# [给定文段]

在本公开的一些实施例中,所述对话摘要生成装置用于执行实现如上述任一实施例所述的对话摘要生成方法的操作。
根据本公开的另一方面,提供一种模型训练设备,包括:
模型生成单元,用于采用对比学习的方式对语义连贯性进行建模,确定对话主题信息,生成对话摘要生成模型;
模型训练单元,用于采用交替参数更新的方式对对话摘要生成模型进行模型训练,使得对话摘要生成模型根据输入的目标对话内容,输出目标对话内容的摘要信息。
在本公开的一些实施例中,所述对话模型训练设备用于执行实现如上述任一实施例所述的模型训练方法的操作。
根据本公开的另一方面,提供一种计算机装置,包括:
存储器,用于存储指令;
处理器,用于执行所述指令,使得所述计算机装置执行实现如上述任一实施例所述的对话摘要生成方法、和/或如上述任一实施例所述的模型训练方法的操作。
根据本公开的另一方面,提供一种非瞬时性计算机可读存储介质,其中,所述非瞬时性计算机可读存储介质存储有计算机指令,所述指令被处理器执行时实现如上述任一实施例、和/或如上述任一实施例所述的模型训练方法所述的对话摘要生成方法。
附图说明
为了更清楚地说明本公开实施例或相关技术中的技术方案,下面将对实施例或相关技术描述中所需要使用的附图作简单地介绍,显而易见地,下面描述中的附图仅仅是本公开 的一些实施例,对于本领域普通技术人员来讲,在不付出创造性劳动性的前提下,还可以根据这些附图获得其他的附图。

# [任务说明]
请接着关于对话摘要生成的文段最后一句往下续写。 下列材料取自另一来源。

已存数据:
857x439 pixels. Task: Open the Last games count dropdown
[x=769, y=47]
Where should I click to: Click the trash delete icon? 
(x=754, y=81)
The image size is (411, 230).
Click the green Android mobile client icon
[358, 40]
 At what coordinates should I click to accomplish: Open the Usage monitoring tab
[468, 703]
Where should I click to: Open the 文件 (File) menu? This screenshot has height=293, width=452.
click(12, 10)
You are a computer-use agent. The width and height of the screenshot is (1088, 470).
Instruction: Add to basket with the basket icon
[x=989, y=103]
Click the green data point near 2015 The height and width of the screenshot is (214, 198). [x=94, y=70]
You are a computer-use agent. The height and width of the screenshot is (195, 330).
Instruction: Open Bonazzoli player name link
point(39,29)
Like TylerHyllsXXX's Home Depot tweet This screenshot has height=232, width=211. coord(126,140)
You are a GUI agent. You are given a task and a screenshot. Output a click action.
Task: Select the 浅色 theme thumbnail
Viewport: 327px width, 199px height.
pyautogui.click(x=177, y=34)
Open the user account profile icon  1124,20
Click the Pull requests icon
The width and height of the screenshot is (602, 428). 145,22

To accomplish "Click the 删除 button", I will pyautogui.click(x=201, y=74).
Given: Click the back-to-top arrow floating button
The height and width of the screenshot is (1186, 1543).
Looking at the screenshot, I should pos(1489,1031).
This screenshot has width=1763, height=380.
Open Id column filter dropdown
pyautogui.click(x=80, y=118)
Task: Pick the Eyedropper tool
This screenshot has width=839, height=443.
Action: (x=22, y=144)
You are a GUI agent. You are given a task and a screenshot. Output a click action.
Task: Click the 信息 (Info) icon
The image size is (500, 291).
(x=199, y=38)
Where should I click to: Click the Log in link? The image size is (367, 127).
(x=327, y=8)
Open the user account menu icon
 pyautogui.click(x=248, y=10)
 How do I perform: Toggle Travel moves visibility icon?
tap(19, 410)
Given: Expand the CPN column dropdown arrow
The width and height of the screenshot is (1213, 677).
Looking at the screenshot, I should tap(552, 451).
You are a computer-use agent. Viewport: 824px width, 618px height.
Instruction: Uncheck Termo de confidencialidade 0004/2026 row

# [参考答案]
图1为本公开对话摘要生成方法一些实施例的示意图。
图2为本公开一些实施例中对话内容和摘要的示意图。
图3为本公开模型训练方法一些实施例的示意图。
图4为本公开模型训练方法另一些实施例的示意图。
图5为本公开对话摘要生成装置一些实施例的示意图。
图6为本公开模型训练设备一些实施例的示意图。
图7为本公开模型训练设备另一些实施例的示意图。
图8为本公开计算机装置一些实施例的结构示意图。
具体实施方式
下面将结合本公开实施例中的附图,对本公开实施例中的技术方案进行清楚、完整地描述,显然,所描述的实施例仅仅是本公开一部分实施例,而不是全部的实施例。以下对至少一个示例性实施例的描述实际上仅仅是说明性的,决不作为对本公开及其应用或使用的任何限制。基于本公开中的实施例,本领域普通技术人员在没有做出创造性劳动前提下所获得的所有其他实施例,都属于本公开保护的范围。
除非另外具体说明,否则在这些实施例中阐述的部件和步骤的相对布置、数字表达式和数值不限制本公开的范围。
同时,应当明白,为了便于描述,附图中所示出的各个部分的尺寸并不是按照实际的比例关系绘制的。
对于相关领域普通技术人员已知的技术、方法和设备可能不作详细讨论,但在适当情况下,所述技术、方法和设备应当被视为授权说明书的一部分。
在这里示出和讨论的所有示例中,任何具体值应被解释为仅仅是示例性的,而不是作为限制。因此,示例性实施例的其它示例可以具有不同的值。
应注意到:相似的标号和字母在下面的附图中表示类似项,因此,一旦某一项在一个附图中被定义,则在随后的附图中不需要对其进行进一步讨论。
发明人通过研究发现:相关技术尝试利用对话的内在信息来解决对话摘要的挑战,例如对话的主题特征(即话题)、对话行为和对话阶段。尽管此类模型已经证明了对话相关的信息在生成对话摘要方面的有效性,但需要仍然存在以下问题:该方法往往需要额外的 人工标注或先验算法来获得对话的话题特征,对话行为等信息,这往往会耗费很大的人力和机器资源。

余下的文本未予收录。